Otherwise we should see violence on one side and justice on the other. The end of the twelfth Provincial.
Thence the injustice of the Fronde, which raises its so-called justice against power.
It is not the same in the Church, for there is true justice and no violence.
Injustice.—That presumption should be joined to insignificance is extreme injustice.
Tyranny consists in the desire of universal rule outside its sphere.
There are different societies, in which are the strong, the fair, the judicious, the devout, in which each man rules at home, not elsewhere. Sometimes they meet, and the strong and the fair contend for the mastery, foolishly, for their mastery is each in a different kind. They do not agree, and their fault is that each aims at universal dominion. None can obtain this, not even power, which is of no avail in the realm of the wise; she is only mistress of our external actions.

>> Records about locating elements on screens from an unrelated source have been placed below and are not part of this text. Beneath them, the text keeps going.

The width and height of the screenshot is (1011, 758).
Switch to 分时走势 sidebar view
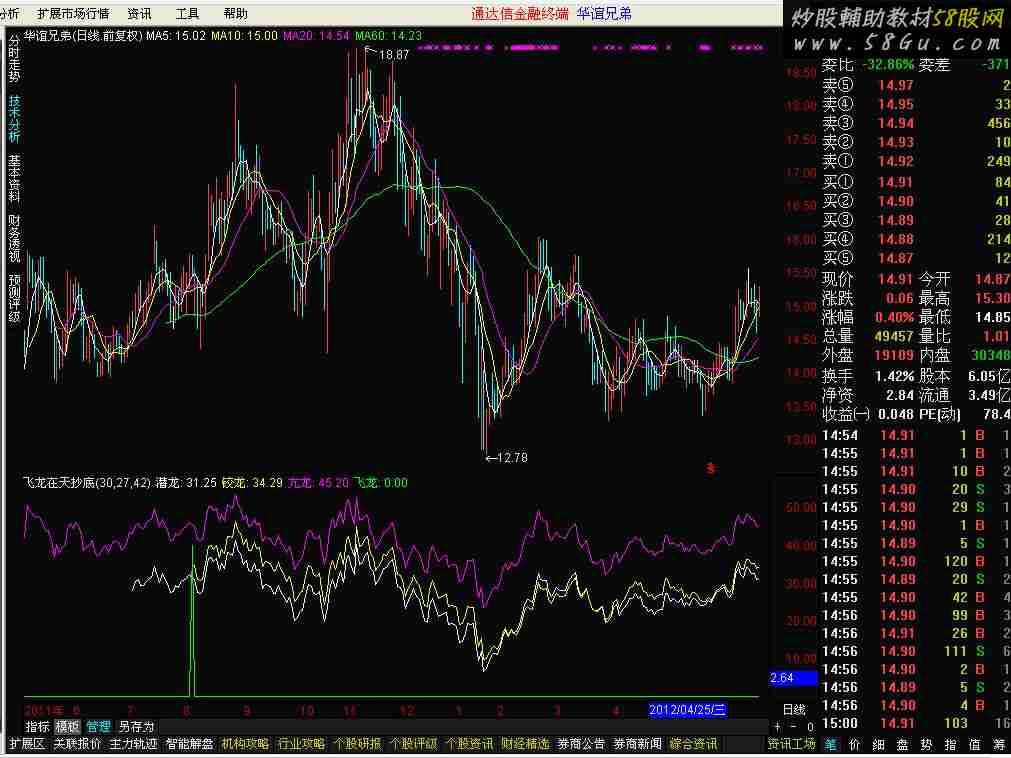click(14, 59)
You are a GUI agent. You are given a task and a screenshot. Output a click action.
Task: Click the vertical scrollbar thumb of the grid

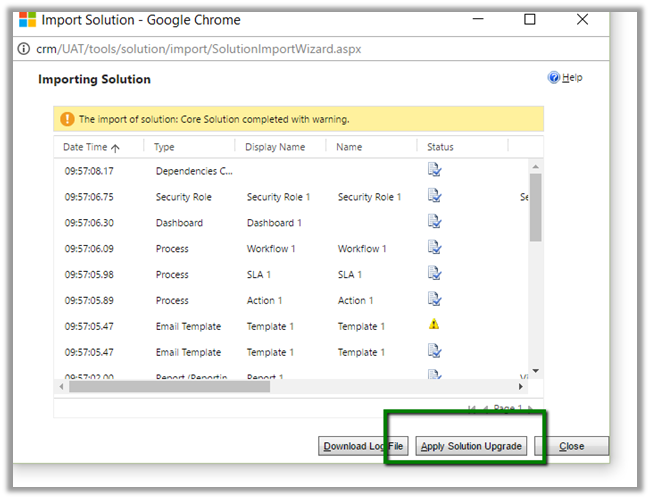pyautogui.click(x=535, y=206)

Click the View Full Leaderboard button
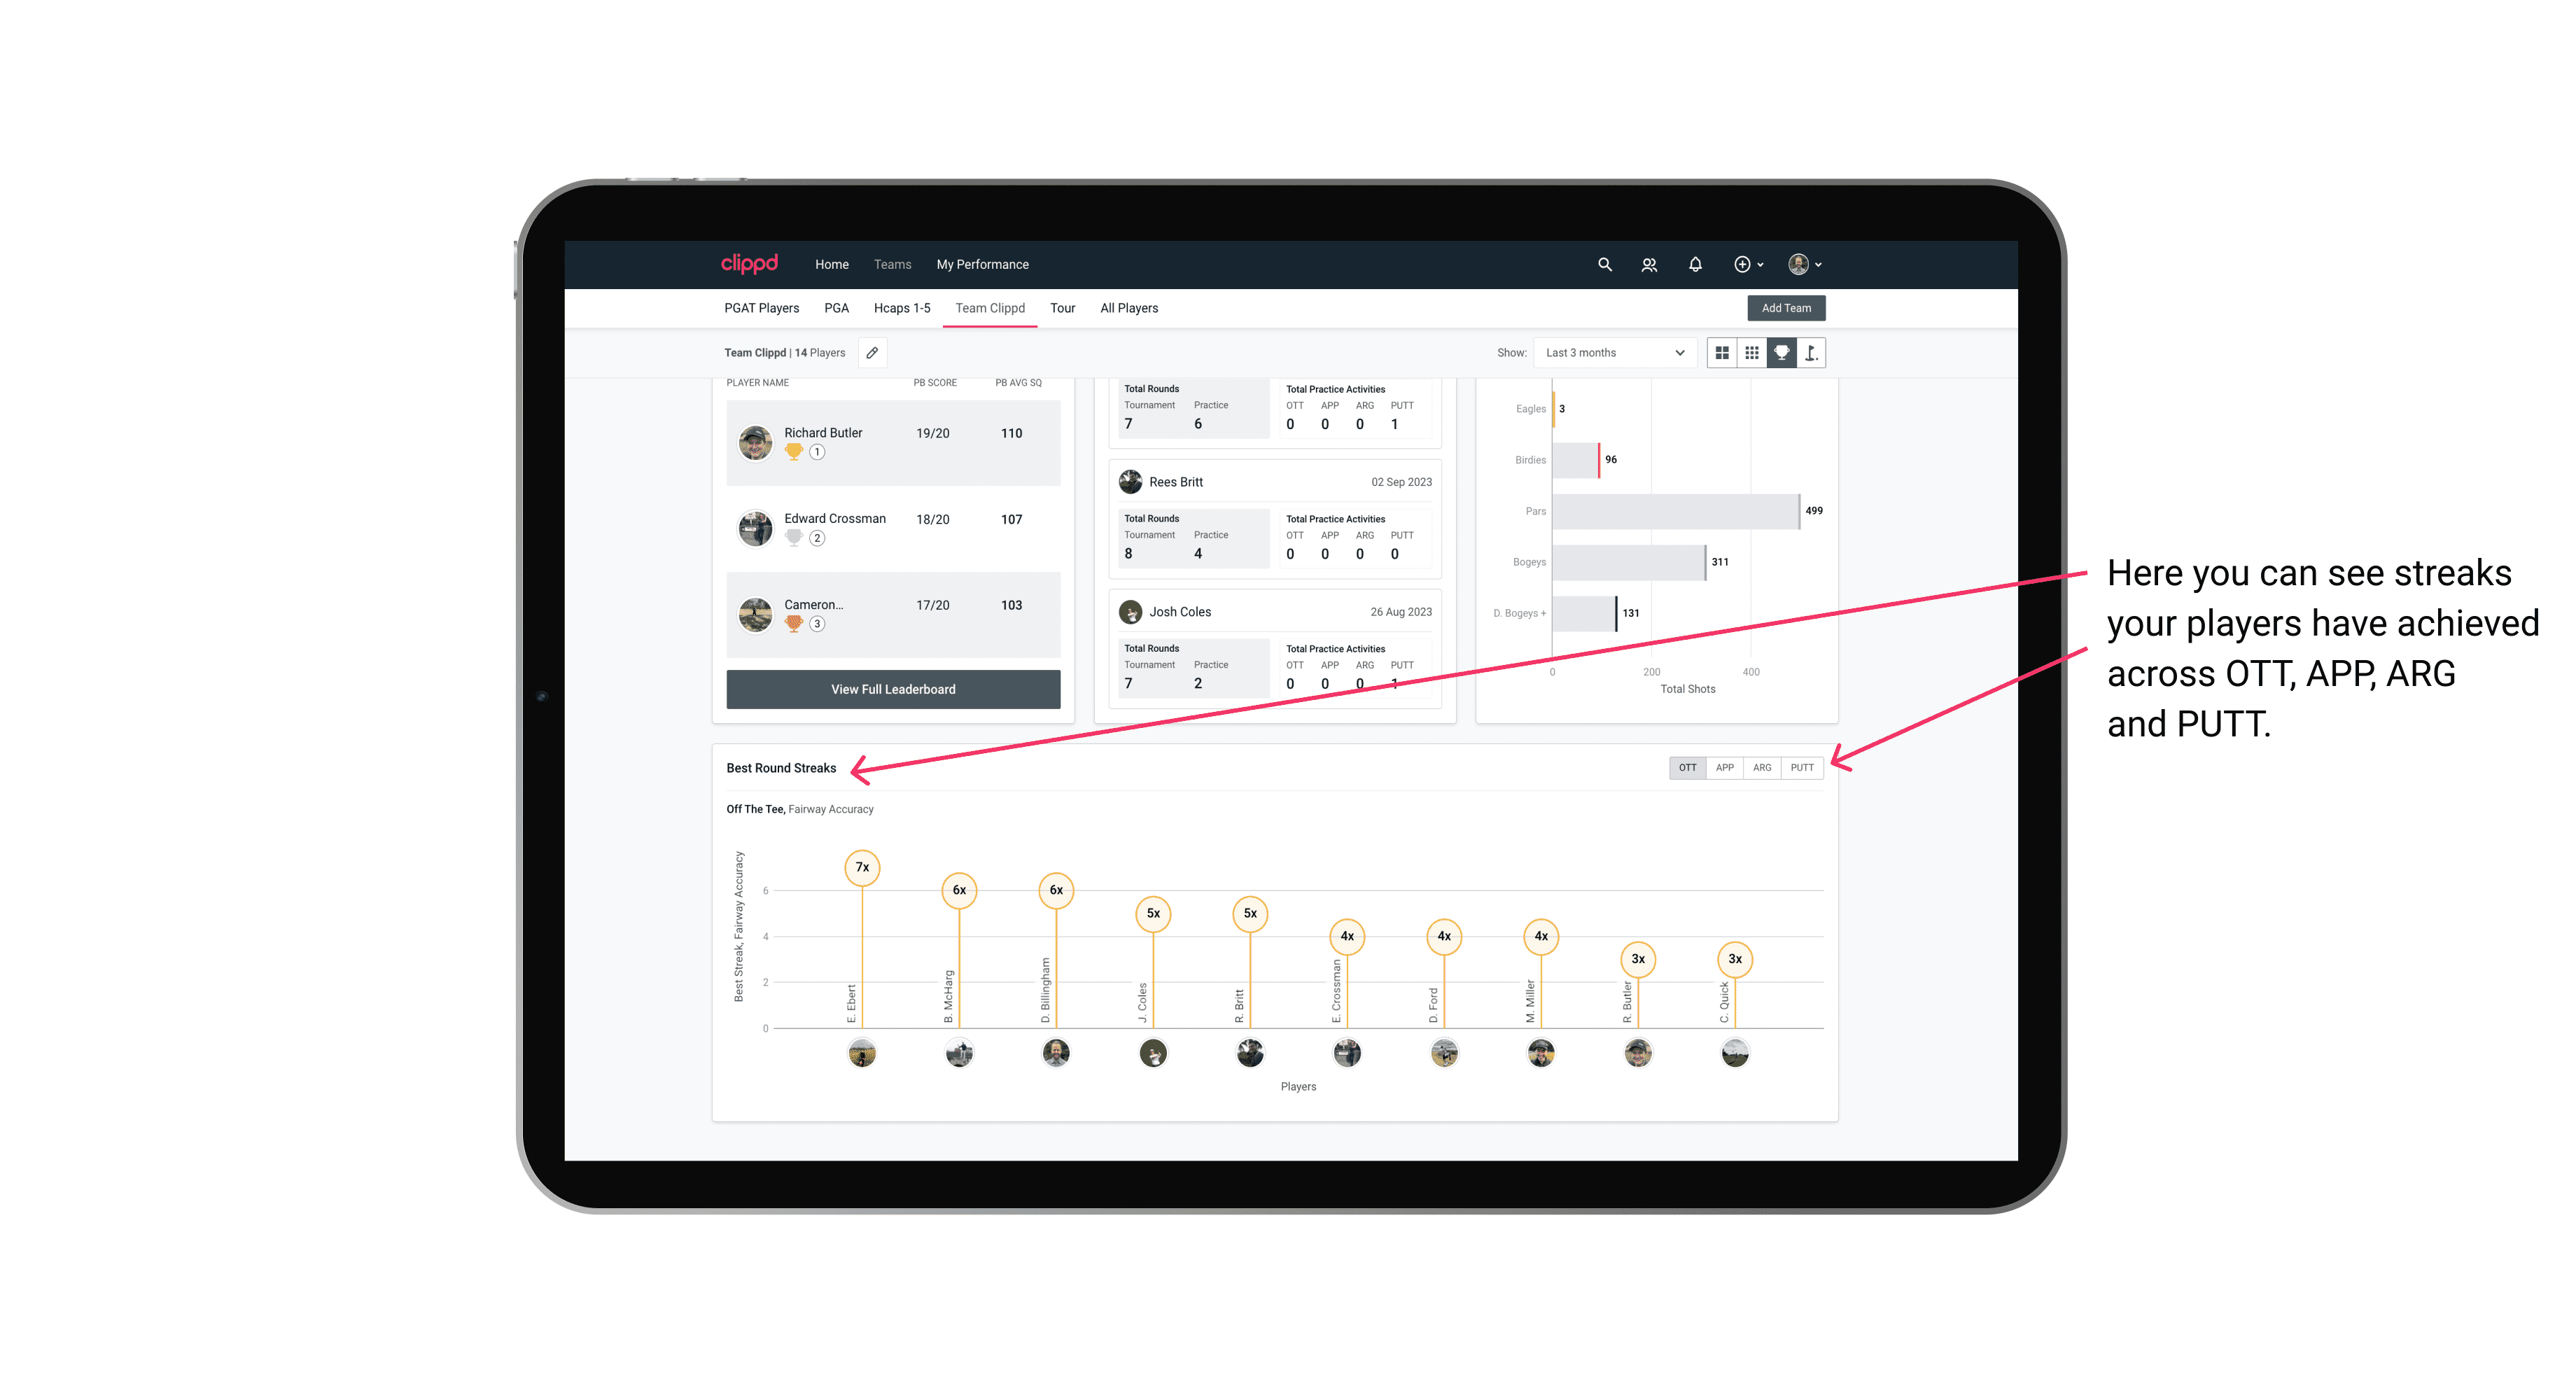(892, 688)
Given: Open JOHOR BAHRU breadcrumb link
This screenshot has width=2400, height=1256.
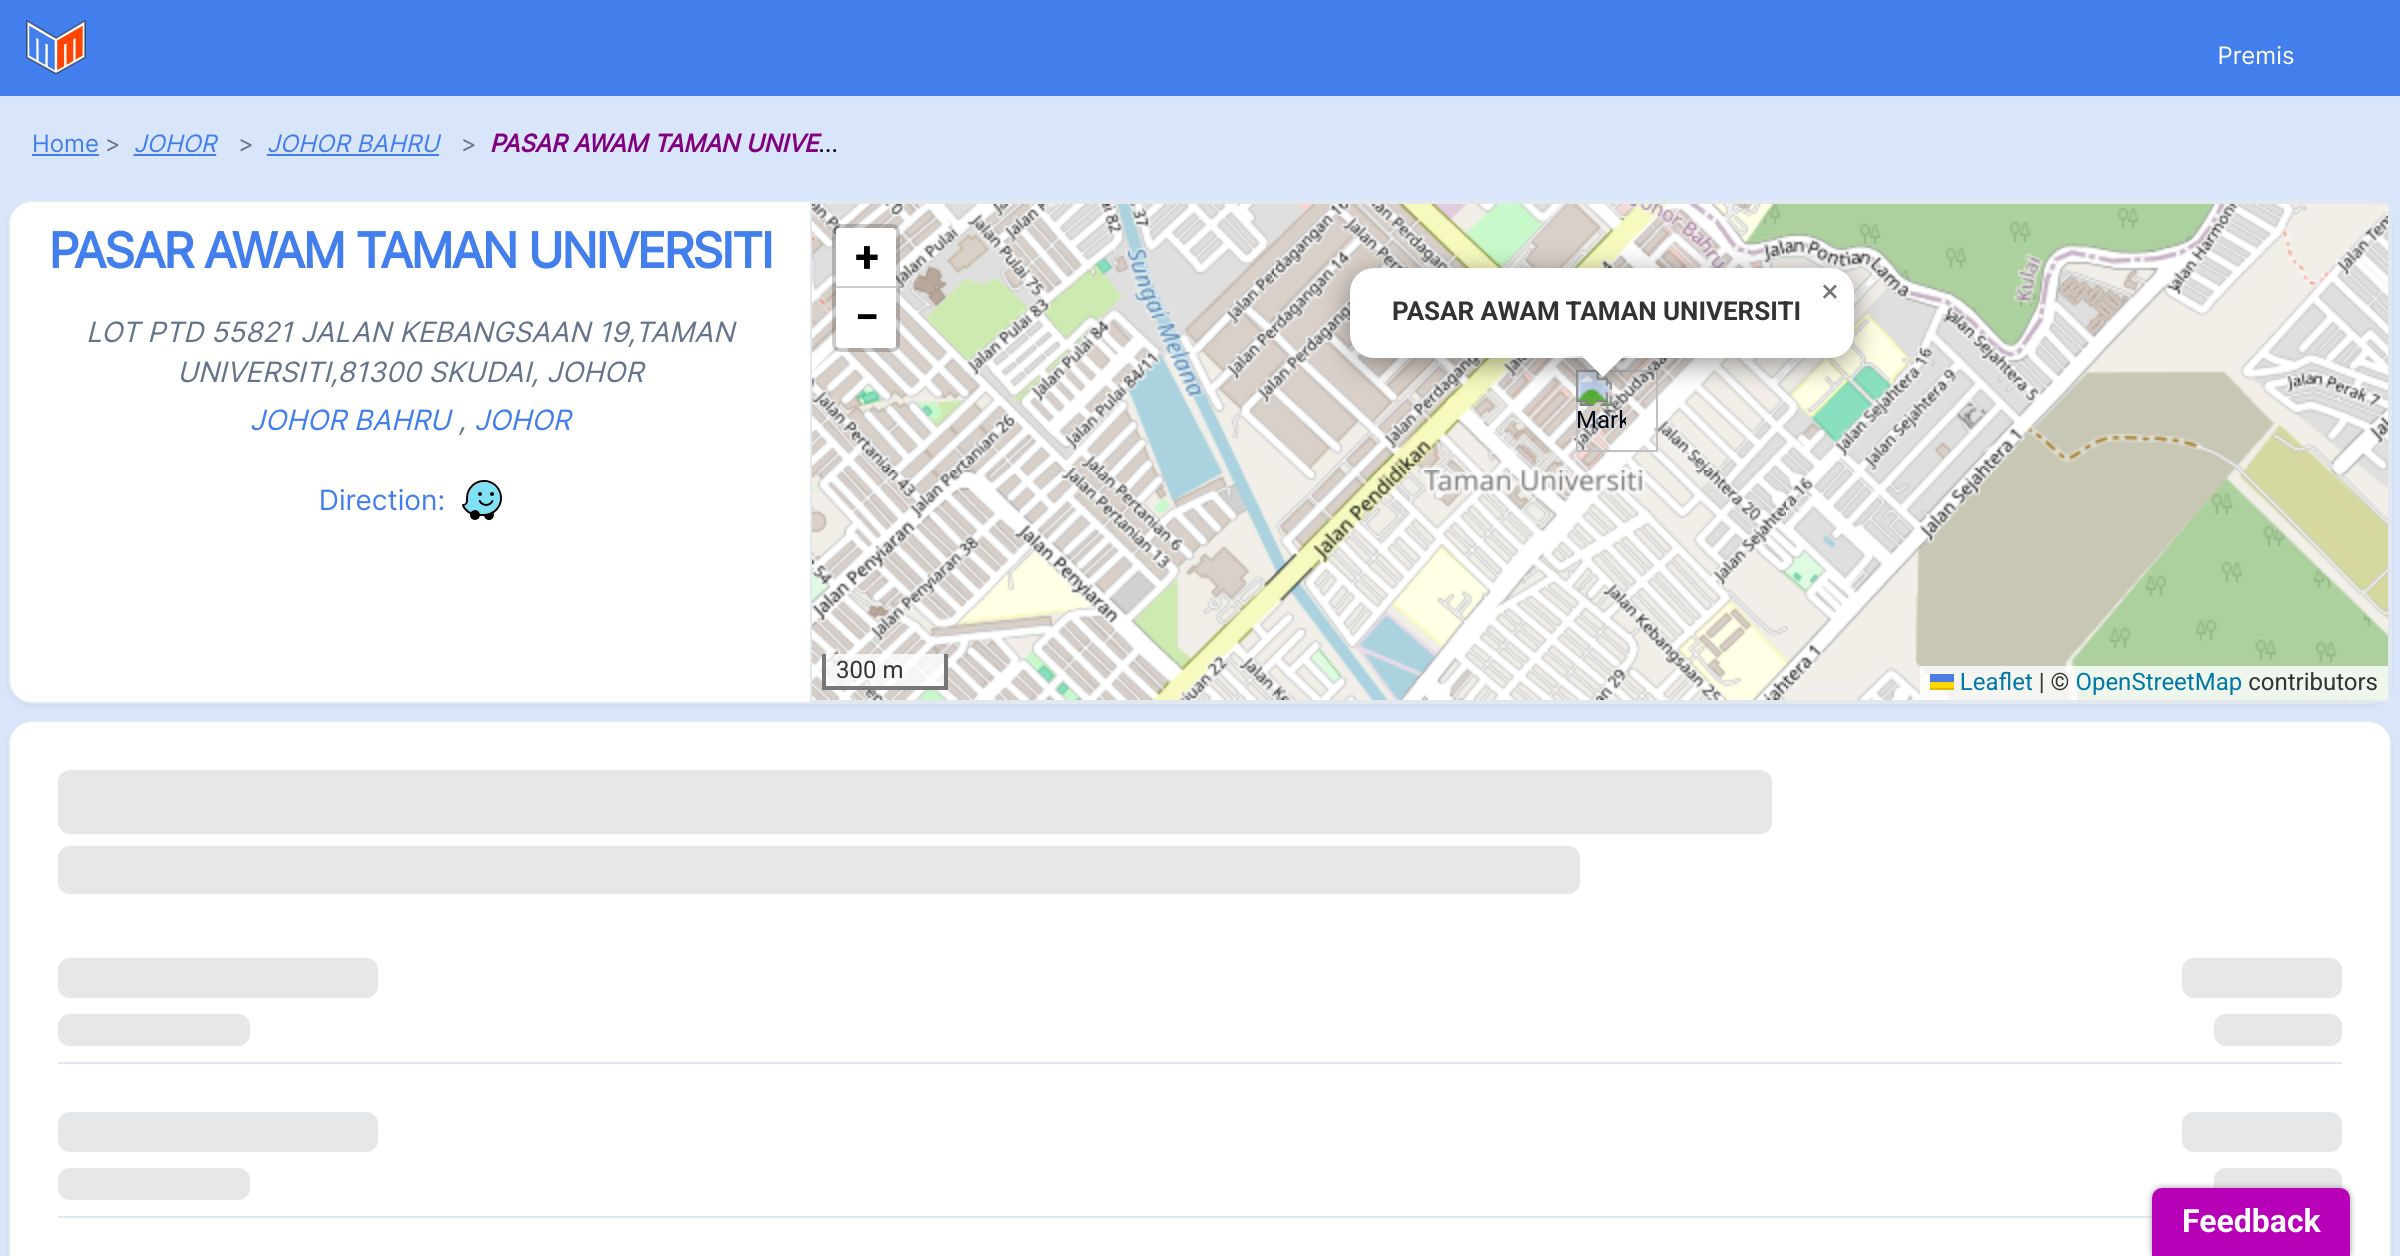Looking at the screenshot, I should pos(354,144).
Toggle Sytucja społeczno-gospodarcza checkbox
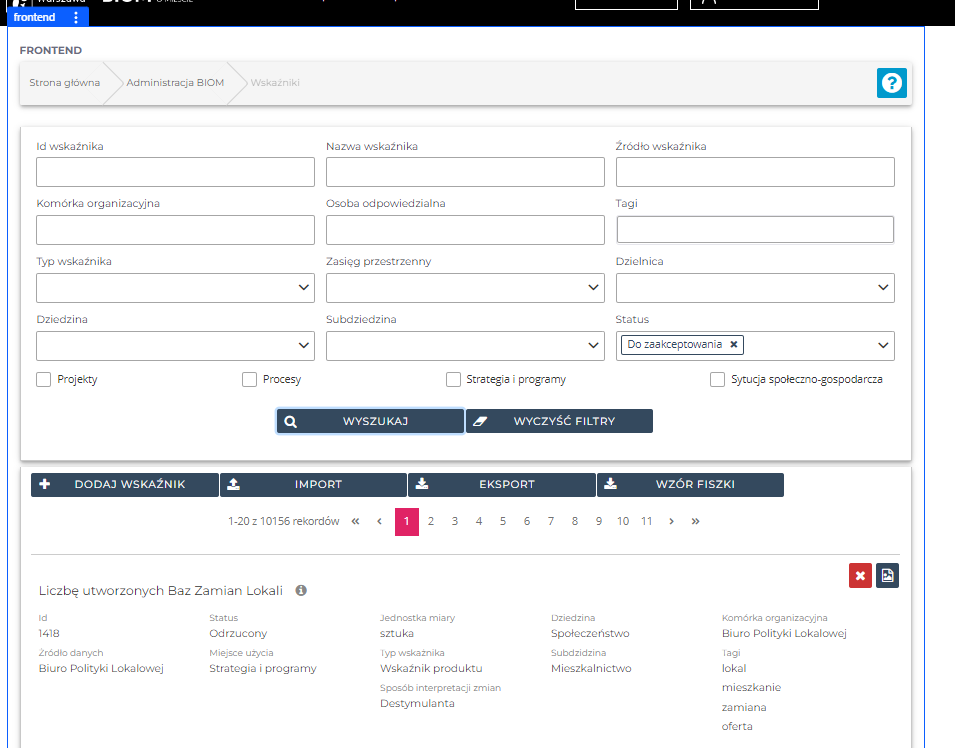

Tyranny.—Thus the following expressions are false and tyrannical: "I am beautiful, therefore I should be feared; I am strong, therefore I should be loved. I am...."
Tyranny is the wishing to have in one way what can only be had in another. Divers duties are owing to divers merits, the duty of love to the pleasant, of fear to the strong, of belief to the wise.
These duties should be paid, it is unjust to refuse them, unjust also to require others. In the same way it is false and tyrannous to say, "He is not strong, therefore I will not esteem him; he is not clever, therefore I will not fear him."